Ethical considerations of in vitro gametogenesis: an Ethics Committee opinion

KEY POINTS

• In vitro gametogenesis (IVG) has been proposed as a method for the creation of mature gametes (both spermatozoa and oocytes) from pluripotent stem cells in the laboratory, offering new reproductive possibilities for individuals who might otherwise be unable to produce the gametes necessary for procreation. Preliminary studies of gametogenesis within mouse stem cells have shown some success, though the process is highly inefficient.
• No data, including safety data, currently exists for the use of IVG in humans. The viability of IVG in humans is unknown.
• Two potential sources of stem cells for the derivation of in vitro-derived gametes include embryonic stem cells (ESCs) and induced pluripotent stem cells (iPSCs).
• Future applications of IVG might include: addressing infertility because of absence of or inability to produce mature gametes; extending reproductive capacity in aging individuals; avoiding the risks associated with oocyte retrieval; combining gametes of same sex couples to produce offspring that are genetically related to both; allowing solo reproduction; genetically modifying stem cells for the derivation of gametes devoid of heritable diseases; and increasing the number of embryos for preimplantation genetic testing.
• Medical unknowns related to IVG include long-term safety and the potential for unexpected genetic and epigenetic abnormalities in offspring born utilizing in vitro-derived gametes. In vitro gametogenesis should not be considered for reproductive purposes in humans until robust research studies in nonhuman primates are undertaken and found to be reassuring.
• Ethical concerns with the use of IVG include: potential health risks to offspring; commodification of gametes; the creation of supernumerary embryos on a large scale; justice and equity concerns; increased discrimination against those with disease and disability; the devaluation of traditional reproduction; and the possibility of unauthorized use of an individual’s deoxyribonucleic acid (DNA) to create offspring against their wishes or without their knowledge, including posthumously.
• Public debate and education are crucial prerequisites that should occur before society considers developing and offering IVG for human reproduction. Collaboration among scientists, physicians, policymakers, and ethicists is a crucial component of this process.
• Strong regulation and oversight are imperative as society considers whether and how IVG might be utilized in the future. The IVG research should initially occur only under the supervision of institutional review boards (IRBs), and future use in humans should occur only if safety, efficacy, and ethical and societal concerns can be fully addressed.

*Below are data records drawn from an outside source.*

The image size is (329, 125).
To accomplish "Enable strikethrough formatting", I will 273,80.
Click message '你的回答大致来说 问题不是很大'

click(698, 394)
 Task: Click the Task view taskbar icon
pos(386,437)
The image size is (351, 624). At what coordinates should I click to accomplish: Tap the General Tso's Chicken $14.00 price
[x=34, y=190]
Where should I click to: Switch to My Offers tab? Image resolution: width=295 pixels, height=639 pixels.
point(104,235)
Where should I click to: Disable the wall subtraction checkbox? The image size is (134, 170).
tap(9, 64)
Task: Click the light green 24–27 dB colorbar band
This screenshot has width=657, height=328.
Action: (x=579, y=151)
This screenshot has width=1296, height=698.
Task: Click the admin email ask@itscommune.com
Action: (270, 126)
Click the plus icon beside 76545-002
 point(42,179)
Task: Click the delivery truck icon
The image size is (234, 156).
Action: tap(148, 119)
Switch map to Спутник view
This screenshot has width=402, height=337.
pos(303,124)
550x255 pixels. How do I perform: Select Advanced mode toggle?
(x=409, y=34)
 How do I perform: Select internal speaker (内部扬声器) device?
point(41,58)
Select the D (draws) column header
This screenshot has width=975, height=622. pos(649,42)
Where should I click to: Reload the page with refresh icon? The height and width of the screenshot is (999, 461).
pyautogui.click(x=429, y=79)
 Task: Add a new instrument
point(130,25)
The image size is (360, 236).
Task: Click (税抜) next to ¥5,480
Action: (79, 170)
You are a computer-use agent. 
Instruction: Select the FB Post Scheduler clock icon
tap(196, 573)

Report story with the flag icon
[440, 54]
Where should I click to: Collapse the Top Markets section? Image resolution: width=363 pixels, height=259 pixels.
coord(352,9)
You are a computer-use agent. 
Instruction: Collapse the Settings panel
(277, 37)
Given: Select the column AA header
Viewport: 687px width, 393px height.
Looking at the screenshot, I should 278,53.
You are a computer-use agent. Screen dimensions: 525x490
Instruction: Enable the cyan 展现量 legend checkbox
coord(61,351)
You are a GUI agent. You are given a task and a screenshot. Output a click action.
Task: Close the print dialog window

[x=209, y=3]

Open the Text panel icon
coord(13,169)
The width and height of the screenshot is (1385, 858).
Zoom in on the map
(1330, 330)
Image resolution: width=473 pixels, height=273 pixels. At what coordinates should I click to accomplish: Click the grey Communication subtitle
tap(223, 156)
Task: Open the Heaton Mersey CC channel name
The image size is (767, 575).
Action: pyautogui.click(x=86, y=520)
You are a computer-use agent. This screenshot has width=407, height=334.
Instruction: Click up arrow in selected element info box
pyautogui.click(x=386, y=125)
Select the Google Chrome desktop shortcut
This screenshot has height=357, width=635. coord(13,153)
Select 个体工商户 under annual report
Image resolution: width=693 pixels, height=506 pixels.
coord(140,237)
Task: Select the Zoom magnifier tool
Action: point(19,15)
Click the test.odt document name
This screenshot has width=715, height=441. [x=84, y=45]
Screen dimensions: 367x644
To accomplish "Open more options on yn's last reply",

In vitro gametogenesis (IVG) represents a potentially transformative yet currently experimental frontier in reproductive science. It refers to the manipulation of pluripotent stem cells with the aim of inducing them to differentiate into mature spermatozoa and oocytes within a laboratory environment (1). In theory, these permatozoa and oocytes could be utilized for reproduction, particularly in individuals who lack gametes for a variety of reasons.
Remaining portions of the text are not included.